34 Section 43 of the Act prohibits a person, amongst other things, from threatening to take action with intent to coerce another person to employ a person as a building employee. No breach of s 43 is established on the facts of this matter. The relevant organisers did not threaten Vaughan. They merely stated that they would need to keep a close eye on safety on the site in the absence of an experienced health and safety representative on the site who they could trust to carry out his or her function properly. If that statement is construed as a threat, there was no intent to coerce, in the sense that there was no negation of choice for Vaughan. It could, and did, simply refuse to comply with the organisers' request. It was free not to employ anyone suggested by the organisers, but with the knowledge that the organisers would be vigilant on health and safety issues on the site in the absence of a health and safety representative they could trust. It was possible that the workers on site would, in any event, independently elect a person in whom the organisers had confidence.

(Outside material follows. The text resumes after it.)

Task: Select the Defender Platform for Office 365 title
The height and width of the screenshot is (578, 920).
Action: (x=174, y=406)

35 As was said in Cruse v Construction, Forestry, Mining and Energy Union [2008] FCA 1267 at [18]:
Intention to coerce requires intent to exert pressure that would in a practical sense negate choice: see National Tertiary Education Industry Union at 143. Negation of choice can be contrasted with a desire to influence, persuade or induce. The question will be, as Weinberg J said in National Tertiary Education Industry Union at 143, whether "a person is left with a realistic choice as to whether or not to comply".
The objective of the organisers in their 24 October 2005 discussion with Mr Noble was to "influence, persuade or induce". Vaughan was left with a realistic choice not to comply and did not comply.

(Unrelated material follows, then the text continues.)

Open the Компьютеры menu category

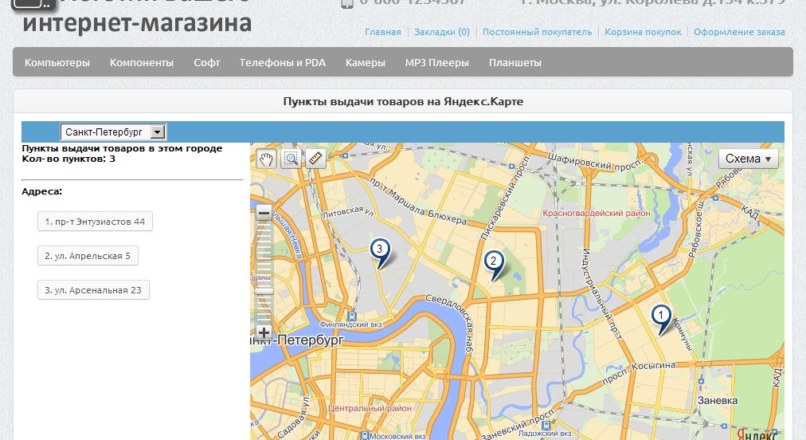(57, 63)
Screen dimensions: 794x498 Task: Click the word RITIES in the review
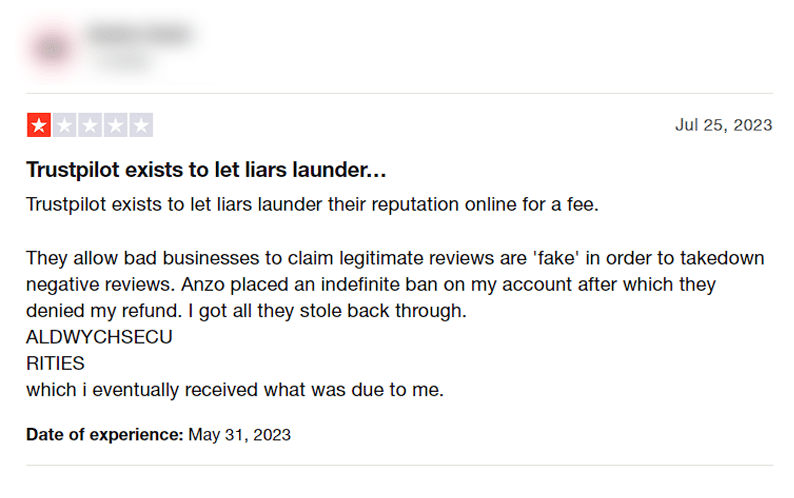coord(55,364)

36 Further, "intent to coerce" must carry with it the exertion of pressure which involves conduct that is "unlawful, illegitimate and unconscionable": see Seven Network (Operations) Ltd v Communications, Electrical, Electronic, Energy Information, Postal, Plumbing and Allied Services Union of Australia (2001) 109 FCR 378 at [41] per Merkel J. Mr Noble admitted in the concluding portion of his cross-examination that the conduct of the organisers was not of that sort.
37 Counsel for the applicant submitted that, at the 24 October 2005 meeting, the organisers told Mr Noble that, unless Vaughan employed a Union nominated shop steward, the bans on earthworks would remain in place. There are two problems with that submission. First, there were no operative bans on earthworks on the site on 24 October 2005. Second, the cross-examination of Mr Noble revealed that the "only threat" (emphasis added) was that if the Union did not have on site a safety representative/shop steward that it knew and trusted then organisers would need to visit the site to catch Vaughan if it did something wrong. Mr Noble also conceded that the organisers were not threatening to do anything "over and above their powers as union officials". Action "over and above" their powers would include the maintenance of unlawful bans. In any event there was no negation of choice for Vaughan if it did not accede to the demand for a Union nominated safety officer/steward as earthworks and concreting works had been completed by 24 October 2005. No operative or relative bans could have been maintained as a matter of practical reality. This aspect of the application is also without merit.